No data theft in previous Bitpaymer and Wastedlocker attacks
Yesterday, Garmin formally admitted to having suffered a ransomware attack in documents filed with SEC 8-K and in a public press release. A particular phrase from Press release It got attention.
«We have no indication that any customer data, including Garmin Pay ™ payment information, has been accessed, lost or stolen«.
Since Garmin's formal announcement yesterday, ZDNet has reached out to cybersecurity companies known to provide incident response services for ransomware attacks.
In interviews this week, security researchers from Coveware, Emsisoft, and Fox-IT told ZDNet that historically, have not seen evidence of theft of user data during the latest BitPaymer and WastedLocker attacks.
Bitpaymer did not have a history of data exfiltration"Bill Siegel, CEO of Coveware, a company that responds to incidents and even handles ransomware payment negotiations, told ZDNet.
«In the WastedLocker cases we were involved in, we didn't see any indication of stolen data"Said Fabian Wosar, technical director of Emsisoft.
"We haven't seen them [EvilCorp] stealing customer data to use them specifically to compel victims to pay »Frank Groenewegen, Fox-IT's chief security expert, also told ZDNet in a phone call.
However, Groenewegen does not rule out the fact that some data breach has occurred, one way or another.
Evilcorp stole some user data in the past, a long time ago
But Groenewegen cautions that if EvilCorp has not visibly stolen data to use for extortion in previous BitPaymer and WastedLocker attacks, this does not mean that they are not doing so right now, or that they will not do so in the future.
The Fox-IT executive says that EvilCorp is more than capable of extracting data, referring to older attacks.
«Before they started to focus on implementing ransomware, used to target payment processors to steal data de debit / credit cards"Said Groenewegen.
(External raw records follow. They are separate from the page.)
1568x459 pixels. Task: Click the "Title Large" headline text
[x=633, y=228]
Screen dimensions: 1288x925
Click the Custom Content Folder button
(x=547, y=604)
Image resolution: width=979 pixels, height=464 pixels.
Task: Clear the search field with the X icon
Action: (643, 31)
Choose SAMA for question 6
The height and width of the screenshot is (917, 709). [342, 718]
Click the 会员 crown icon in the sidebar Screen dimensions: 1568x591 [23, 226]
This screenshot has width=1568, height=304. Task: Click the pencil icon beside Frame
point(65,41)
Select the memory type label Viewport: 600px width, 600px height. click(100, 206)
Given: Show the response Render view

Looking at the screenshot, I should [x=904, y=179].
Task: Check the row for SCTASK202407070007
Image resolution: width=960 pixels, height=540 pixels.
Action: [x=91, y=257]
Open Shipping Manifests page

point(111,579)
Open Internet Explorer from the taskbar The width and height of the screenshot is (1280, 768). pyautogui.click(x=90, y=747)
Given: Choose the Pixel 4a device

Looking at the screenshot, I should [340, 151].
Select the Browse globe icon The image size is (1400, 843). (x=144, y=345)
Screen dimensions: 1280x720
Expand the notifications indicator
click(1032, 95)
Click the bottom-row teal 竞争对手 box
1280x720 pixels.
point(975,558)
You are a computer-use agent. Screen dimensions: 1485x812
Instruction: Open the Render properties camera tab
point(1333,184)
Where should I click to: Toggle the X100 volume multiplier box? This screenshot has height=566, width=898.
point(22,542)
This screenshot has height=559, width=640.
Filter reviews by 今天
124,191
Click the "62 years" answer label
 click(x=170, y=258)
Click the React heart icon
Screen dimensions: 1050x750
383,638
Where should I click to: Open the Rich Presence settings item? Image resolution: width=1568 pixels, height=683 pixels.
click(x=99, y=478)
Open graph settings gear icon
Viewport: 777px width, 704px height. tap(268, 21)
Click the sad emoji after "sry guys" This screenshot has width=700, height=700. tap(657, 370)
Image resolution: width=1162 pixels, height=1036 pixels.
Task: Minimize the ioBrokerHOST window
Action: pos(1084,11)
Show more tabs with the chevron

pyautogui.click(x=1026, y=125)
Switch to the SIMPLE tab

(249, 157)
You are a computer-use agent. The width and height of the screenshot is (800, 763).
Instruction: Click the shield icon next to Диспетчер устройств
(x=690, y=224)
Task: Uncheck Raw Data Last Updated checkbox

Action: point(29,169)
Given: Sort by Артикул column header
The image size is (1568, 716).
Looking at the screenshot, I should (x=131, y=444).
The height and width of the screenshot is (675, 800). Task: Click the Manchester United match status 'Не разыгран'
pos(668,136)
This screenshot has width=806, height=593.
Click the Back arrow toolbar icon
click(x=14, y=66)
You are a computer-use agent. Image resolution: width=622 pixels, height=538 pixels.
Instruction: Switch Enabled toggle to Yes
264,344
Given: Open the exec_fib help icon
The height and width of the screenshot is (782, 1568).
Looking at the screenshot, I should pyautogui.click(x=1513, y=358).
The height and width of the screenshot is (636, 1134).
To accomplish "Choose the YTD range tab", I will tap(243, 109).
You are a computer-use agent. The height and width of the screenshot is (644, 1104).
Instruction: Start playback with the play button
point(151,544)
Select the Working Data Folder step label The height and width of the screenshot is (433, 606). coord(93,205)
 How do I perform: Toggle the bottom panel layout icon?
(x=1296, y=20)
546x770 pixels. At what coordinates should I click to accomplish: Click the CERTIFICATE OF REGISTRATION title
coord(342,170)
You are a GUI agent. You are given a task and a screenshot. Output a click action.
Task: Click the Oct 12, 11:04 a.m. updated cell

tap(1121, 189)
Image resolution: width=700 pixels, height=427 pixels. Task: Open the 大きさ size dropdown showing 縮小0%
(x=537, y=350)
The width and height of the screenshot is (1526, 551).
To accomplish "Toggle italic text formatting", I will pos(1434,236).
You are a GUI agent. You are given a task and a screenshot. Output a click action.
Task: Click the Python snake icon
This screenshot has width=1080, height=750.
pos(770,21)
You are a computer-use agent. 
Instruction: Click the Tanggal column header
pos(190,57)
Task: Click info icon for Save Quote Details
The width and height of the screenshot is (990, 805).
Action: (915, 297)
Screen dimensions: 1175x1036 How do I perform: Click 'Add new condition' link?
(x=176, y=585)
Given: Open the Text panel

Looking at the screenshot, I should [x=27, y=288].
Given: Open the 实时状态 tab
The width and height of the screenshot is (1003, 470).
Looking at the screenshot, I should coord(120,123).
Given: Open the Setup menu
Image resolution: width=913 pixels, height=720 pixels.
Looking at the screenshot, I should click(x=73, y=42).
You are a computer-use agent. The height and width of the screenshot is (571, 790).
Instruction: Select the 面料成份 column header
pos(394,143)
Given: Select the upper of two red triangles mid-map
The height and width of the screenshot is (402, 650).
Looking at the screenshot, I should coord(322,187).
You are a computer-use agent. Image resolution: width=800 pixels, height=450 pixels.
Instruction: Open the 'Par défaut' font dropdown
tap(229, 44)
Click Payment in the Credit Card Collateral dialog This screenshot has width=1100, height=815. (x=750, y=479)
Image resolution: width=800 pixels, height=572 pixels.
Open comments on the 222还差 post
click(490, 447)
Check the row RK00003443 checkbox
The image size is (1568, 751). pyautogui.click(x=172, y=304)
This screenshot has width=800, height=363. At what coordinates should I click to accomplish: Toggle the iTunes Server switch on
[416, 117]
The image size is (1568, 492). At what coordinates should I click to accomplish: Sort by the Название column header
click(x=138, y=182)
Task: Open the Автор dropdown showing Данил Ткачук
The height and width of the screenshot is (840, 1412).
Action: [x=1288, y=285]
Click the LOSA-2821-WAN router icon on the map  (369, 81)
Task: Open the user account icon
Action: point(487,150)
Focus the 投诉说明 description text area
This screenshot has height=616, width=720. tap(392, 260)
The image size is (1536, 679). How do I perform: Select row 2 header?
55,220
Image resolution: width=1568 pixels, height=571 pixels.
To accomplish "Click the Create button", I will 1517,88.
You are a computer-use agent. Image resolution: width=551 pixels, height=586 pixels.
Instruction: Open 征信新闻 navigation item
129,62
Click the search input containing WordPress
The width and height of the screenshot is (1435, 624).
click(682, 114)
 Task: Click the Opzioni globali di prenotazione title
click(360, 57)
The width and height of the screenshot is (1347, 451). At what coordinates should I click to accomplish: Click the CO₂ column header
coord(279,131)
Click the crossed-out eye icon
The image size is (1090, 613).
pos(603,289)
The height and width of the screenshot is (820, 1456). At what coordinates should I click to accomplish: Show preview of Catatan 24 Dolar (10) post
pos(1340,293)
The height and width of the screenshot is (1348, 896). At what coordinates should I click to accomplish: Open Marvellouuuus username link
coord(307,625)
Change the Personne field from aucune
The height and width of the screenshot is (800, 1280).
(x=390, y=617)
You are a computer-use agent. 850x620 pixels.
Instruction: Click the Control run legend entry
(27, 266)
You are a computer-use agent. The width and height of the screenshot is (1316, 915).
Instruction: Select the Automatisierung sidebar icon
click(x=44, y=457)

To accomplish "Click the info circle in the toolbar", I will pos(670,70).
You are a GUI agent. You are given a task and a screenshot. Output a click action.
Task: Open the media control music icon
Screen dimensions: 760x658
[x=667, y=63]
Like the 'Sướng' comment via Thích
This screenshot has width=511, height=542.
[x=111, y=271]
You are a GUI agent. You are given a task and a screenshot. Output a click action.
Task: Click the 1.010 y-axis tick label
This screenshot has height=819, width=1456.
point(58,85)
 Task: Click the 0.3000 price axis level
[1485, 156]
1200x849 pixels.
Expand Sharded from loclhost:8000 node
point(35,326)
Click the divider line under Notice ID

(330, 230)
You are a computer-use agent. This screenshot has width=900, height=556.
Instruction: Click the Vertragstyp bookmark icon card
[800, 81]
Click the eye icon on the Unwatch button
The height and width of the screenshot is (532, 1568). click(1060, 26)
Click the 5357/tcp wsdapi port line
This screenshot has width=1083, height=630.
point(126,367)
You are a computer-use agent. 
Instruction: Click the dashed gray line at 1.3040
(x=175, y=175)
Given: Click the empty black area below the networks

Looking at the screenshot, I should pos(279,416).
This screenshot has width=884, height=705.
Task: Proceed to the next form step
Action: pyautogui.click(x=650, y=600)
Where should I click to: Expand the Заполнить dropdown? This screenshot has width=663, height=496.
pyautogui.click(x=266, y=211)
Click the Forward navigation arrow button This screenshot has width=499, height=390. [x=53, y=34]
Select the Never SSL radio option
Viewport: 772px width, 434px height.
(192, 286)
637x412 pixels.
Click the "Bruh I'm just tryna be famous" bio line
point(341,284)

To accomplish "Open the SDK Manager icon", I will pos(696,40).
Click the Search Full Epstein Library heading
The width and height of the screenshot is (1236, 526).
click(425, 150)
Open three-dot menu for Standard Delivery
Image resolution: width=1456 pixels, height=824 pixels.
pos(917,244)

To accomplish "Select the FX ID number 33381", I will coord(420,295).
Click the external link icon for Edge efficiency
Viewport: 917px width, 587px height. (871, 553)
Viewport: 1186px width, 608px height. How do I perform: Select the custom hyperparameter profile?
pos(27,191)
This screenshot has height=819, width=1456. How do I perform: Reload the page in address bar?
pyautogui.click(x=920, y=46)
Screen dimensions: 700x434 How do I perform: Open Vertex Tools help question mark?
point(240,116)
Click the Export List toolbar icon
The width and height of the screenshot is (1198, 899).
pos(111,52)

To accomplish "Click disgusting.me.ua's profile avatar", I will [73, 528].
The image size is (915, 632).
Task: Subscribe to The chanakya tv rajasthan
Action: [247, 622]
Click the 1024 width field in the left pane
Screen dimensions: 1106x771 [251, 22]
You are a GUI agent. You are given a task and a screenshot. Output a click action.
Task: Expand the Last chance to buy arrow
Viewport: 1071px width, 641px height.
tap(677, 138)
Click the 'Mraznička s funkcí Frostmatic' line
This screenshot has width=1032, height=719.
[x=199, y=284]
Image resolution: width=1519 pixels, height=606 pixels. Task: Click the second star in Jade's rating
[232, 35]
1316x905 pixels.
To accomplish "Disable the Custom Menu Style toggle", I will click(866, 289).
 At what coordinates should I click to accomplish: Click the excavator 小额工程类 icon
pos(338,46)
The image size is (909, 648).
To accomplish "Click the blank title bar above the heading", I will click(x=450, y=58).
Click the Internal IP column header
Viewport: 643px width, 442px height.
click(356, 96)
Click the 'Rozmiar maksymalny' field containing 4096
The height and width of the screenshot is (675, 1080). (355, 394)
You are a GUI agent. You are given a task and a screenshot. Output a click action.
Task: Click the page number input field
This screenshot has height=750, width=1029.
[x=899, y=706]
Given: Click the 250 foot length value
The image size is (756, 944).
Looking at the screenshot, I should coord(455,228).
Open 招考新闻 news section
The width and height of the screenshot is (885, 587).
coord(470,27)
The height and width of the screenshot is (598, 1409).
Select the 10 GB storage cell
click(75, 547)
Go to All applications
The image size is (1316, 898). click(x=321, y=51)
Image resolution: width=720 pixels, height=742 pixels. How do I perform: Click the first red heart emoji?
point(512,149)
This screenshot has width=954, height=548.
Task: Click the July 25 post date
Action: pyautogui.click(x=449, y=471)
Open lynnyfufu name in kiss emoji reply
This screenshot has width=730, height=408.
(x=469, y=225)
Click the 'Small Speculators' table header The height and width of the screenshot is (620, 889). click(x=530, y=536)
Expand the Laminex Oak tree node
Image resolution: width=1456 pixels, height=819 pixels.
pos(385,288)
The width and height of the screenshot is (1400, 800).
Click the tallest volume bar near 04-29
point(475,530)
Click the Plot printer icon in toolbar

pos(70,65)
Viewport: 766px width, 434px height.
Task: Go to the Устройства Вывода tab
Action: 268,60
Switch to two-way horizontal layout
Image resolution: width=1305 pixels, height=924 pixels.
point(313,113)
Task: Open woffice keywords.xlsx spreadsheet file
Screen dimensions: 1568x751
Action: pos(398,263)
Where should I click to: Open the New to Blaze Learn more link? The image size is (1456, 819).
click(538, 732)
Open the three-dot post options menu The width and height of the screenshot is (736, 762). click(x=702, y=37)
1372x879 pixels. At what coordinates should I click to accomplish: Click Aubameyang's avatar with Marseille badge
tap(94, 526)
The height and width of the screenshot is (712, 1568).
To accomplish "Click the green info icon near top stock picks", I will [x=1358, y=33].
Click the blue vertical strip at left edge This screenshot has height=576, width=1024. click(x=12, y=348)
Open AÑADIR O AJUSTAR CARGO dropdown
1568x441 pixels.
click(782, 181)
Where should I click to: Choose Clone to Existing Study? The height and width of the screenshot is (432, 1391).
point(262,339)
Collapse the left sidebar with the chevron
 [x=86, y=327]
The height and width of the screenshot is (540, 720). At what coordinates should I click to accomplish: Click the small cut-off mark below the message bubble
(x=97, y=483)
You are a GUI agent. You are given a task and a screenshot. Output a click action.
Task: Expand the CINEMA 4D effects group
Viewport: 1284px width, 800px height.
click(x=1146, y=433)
The EvilCorp gang then turned around and sold these data in carding forums for profit.
However, based on what the three security companies have told ZDNet, currently, Garmin user data appears to be secure, according to the group's past modus operandi.
Of course, this article is not final in its assessment, and is only a speculative analysis of the Garmin incident based on previous EvilCorp attacks and the experience of those involved in responses to the respective incidents.